Film de Fabien Gorgeart
Année de sortie : 2017
Pays : France
Scénario : Fabien Gorgeart
Photographie : Thomas Bataille
Montage : Damien Maestraggi
Musique : Guillaume Baurez
Avec : Clotilde Hesme, Fabrizio Rongione, Thomas Suire, Grégory Montel
Diane a les épaules parvient à traiter d’un sujet complexe – la GPA – à travers une approche à la fois légère, sensible et nuancée.
Synopsis du film
Diane (Clotilde Hesme) est certaine de ne pas vouloir d’enfant. Aussi, lorsqu’elle décide de porter celui d’un couple d’amis homosexuels, elle est persuadée de pouvoir gérer la situation sans problèmes.
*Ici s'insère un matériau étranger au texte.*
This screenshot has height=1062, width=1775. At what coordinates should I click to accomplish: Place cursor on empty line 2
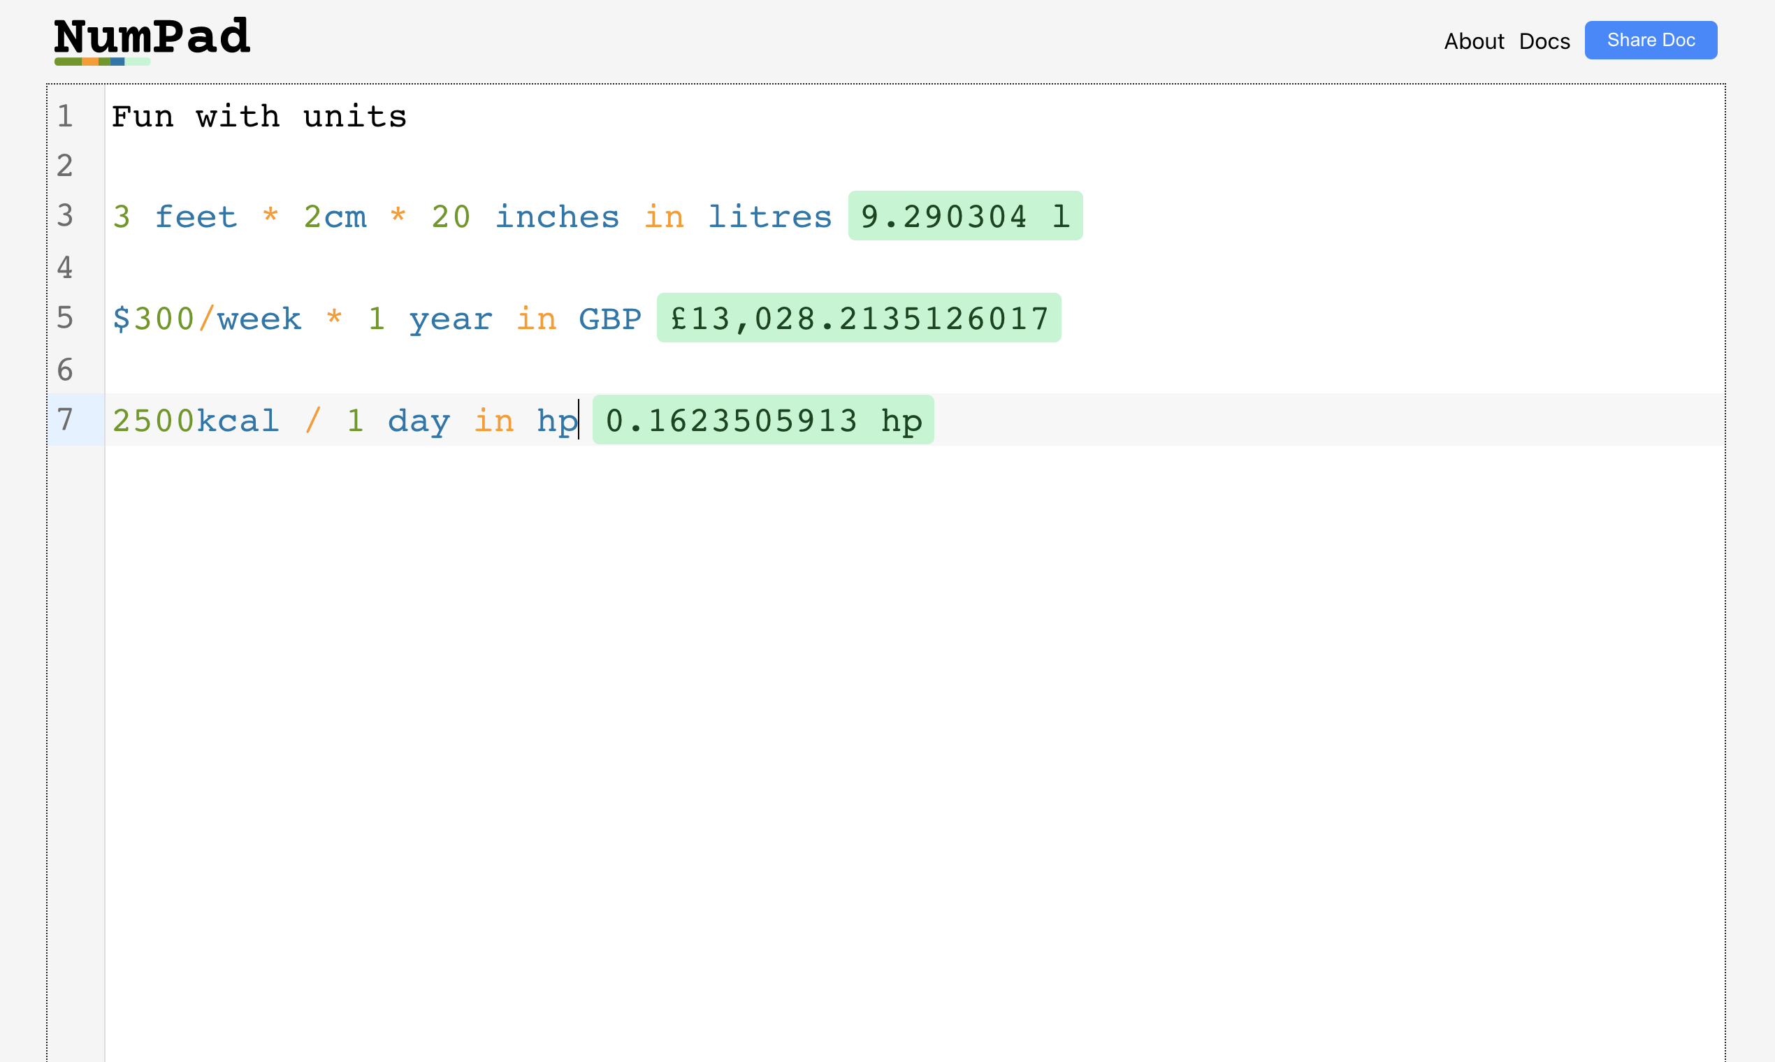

Sa rencontre avec Fabrizio (Fabrizio Rongione), mais plus généralement le cours des événements, vont peu à peu confronter la jeune femme à des sentiments plus complexes…
Critique de Diane a les épaules
La question de la GPA (gestation pour autrui) a été fréquemment abordée en France au cours de ces dernières années (notamment à l’occasion de la loi sur le mariage pour tous), et divise indéniablement une partie de la société. Pour son premier long métrage en tant que réalisateur (et scénariste), Fabien Gorgeart s’est donc attaqué à un sujet délicat, vis-à-vis duquel les positions des différents états dans le monde varient parfois grandement (Wikipédia liste au total six statuts juridiques distincts selon les pays dans son article consacré à la GPA). Comme beaucoup de questions de ce type, il n’est pas rare qu’elle génère – chez ses détracteurs comme parfois chez ses défenseurs, d’ailleurs – des réactions extrêmes ou (et cela concerne pour le coup surtout les détracteurs) franchement caricaturales ; par exemple la GPA est souvent réduite, par ceux qui la critiquent, à sa forme lucrative alors qu’il existe bien sûr une forme altruiste – et c’est précisément de cette forme dont il est question dans Diane a les épaules.
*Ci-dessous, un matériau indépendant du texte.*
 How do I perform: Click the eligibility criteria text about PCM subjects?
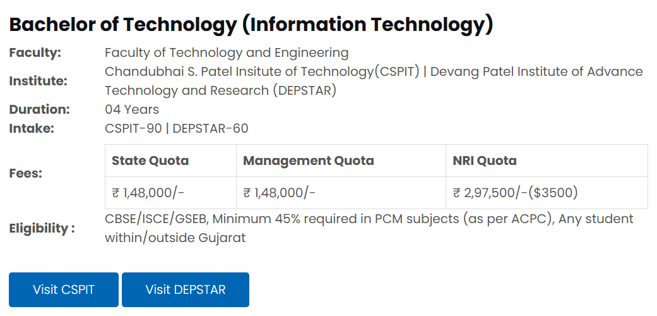pyautogui.click(x=369, y=228)
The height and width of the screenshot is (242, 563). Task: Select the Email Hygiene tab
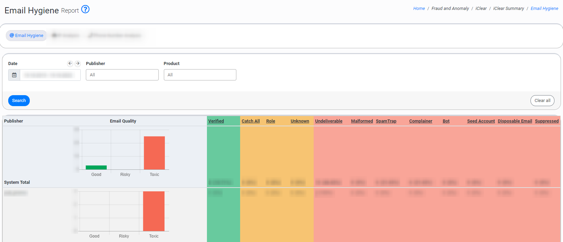(x=26, y=35)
Une erreur fréquente, quand on aborde un sujet de société (quel qu’il soit), est de livrer ce qui ressemble finalement davantage à un tract militant ou à une leçon de bonne conduite qu’à une oeuvre d’art. Fabien Gorgeart est très loin de commettre cette erreur en ce sens qu’il a l’intelligence, dans Diane a les épaules, d’interroger le spectateur et de susciter sa réflexion, plutôt que de lui asséner sur le crâne un point de vue simpliste.
Le film met en scène des personnages crédibles, consistants, qu’il confronte à la situation initiale (une femme accepte de porter un enfant pour un couple d’amis gays) avant d’observer leurs différentes réactions au fil du temps, en se gardant bien de juger ces dernières de but en blanc (même, d’ailleurs, quand elles sont inappropriées). Évidemment, c’est Diane qui est au centre de tout cela, et la comédienne Clotilde Hesme incarne avec beaucoup de grâce ce personnage féminin attachant, drôle, moderne, qui traverse des sentiments et des émotions contrastés.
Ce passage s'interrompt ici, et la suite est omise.